Ariel Shibolet: The Cy Twombly Trilogy

Israeli reedman Shibolet presents us with three CDs – a solo and a couple of duos – on JC Jones’ Kadima Collective label. Each record’s sleeve is adorned by a Twombly painting, with nice aural incentives to be found in there for good measure.

ARIEL SHIBOLET – Live At The Total Music Meeting 

Specifically, the 2007 edition of the legendary Berlin festival (by the way, I’ll have to find a week to dissect that colossal FMP box sooner than later). Independently from the quote of a flattering review on the cover, which compares – effortlessly, and somewhat inappropriately – Shibolet with Evan Parker, the 39-year old central character is the carrier of a strong identity of his own. He might be turning wheels and spitting fire in certain cruelly strenuous circulations as to recall the English master, but then the resolution of those whirlwinds is repeatedly found in single notes that slide, glide and squeal with nearly painful effects for our ears, in an almost desperate need of telling us “this is me”. When the focus is shifted on the multiphonic side of things, a raw-boned musicality – corroborated by the use of voice “inside” the instrument and the customary damp lingual tricks – tries to overcome the brute strength of wavering power tones in the lower registers. Substantial stuff throughout, also appreciable by members of the Bertrand Denzler/Stéphane Rives guild. 

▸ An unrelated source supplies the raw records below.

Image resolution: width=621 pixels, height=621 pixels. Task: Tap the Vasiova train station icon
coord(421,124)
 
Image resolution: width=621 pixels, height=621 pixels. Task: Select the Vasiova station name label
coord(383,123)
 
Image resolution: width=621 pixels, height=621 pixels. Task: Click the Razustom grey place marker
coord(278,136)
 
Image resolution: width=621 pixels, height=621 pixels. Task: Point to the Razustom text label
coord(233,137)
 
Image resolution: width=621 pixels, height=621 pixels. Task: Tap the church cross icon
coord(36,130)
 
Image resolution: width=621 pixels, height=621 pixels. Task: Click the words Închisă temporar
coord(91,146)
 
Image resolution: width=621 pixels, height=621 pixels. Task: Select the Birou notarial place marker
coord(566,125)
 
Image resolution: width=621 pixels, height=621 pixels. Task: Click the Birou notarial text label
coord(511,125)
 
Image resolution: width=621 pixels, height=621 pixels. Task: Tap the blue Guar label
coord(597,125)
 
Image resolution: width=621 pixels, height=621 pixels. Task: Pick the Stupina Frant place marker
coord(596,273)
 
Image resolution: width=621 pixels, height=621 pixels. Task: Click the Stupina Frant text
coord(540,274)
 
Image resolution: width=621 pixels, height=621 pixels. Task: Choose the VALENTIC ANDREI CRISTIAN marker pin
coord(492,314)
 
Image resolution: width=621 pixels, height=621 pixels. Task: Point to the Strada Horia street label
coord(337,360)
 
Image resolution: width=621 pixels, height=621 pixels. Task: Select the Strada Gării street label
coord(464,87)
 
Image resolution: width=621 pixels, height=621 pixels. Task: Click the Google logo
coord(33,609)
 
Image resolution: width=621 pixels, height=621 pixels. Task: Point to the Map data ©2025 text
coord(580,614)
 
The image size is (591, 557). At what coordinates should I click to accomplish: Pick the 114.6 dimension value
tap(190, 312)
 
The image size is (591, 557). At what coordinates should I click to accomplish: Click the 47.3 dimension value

ARIEL SHIBOLET / NORI JACOBY – Scenes From An Ideal Marriage 

Soprano sax and viola, recorded live at Tel Aviv’s Hateiva in 2010. Shibolet and Jacoby do not even attempt to chip away at the common practices of current improvisation, letting most elements of a recent vocabulary enter the picture at various times. The pairing of instrumental voices works reasonably fine, starting with wet insufflations, intense breathing and lyrically rasping aspects of timbral parallelism to arrive at moments in which the pitches are so strained and yet so expressive that they give an idea of stirring exigency and severe mourning at once. The resultant music is for the large part quite gripping, never impecunious as far as emotions are concerned, always revealing a humanity that keeps listeners willing to identify with the thickest facets rather than jostling them aside. The balance of percussive nuances and sloping semi-tonal figurations replete with strange upper partials warrants serious enthralment during a variety of situations.

ARIEL SHIBOLET / HAGGAI FERSHTMAN – Happiness For Things Unseen 

A series of mainly garrulous exchanges between parties who come from dissimilar backgrounds (drummer Fershtman militates in a number of rock bands, we’re told). As distant from “quiet” conversation as one can be: either in “bubbling chatter vs. abrasive metal” fashion, or in combinations of different kinds of loquacious wrath (think a punk version of Paul Dunmall fighting a rolling-and-tumbling imprudent nonconformist), the appearance of what’s produced is likely to invigorate and/or rub up the wrong way, depending on the receiving subject. The “animal” characteristics are more evident in concert snippets such as “Live At Levontin 7” and in the conclusive poker of bonus tracks (all called “Movement”) which also restate that this is not gratuitous blasting. When they decide to show that trait, both artists are in fact reasonable reciprocal listeners, able to mix ironic matter-of-factness and vehement density without spraining their creative muscles.